• **What to produce**
Which lines below contain "width"? Copy every one of them.

• **Entries shown**
───

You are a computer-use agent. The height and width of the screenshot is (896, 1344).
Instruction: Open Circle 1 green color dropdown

───

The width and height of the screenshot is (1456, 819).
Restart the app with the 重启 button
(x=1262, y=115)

───

• **Output below**
You are a computer-use agent. The height and width of the screenshot is (896, 1344).
The width and height of the screenshot is (1456, 819).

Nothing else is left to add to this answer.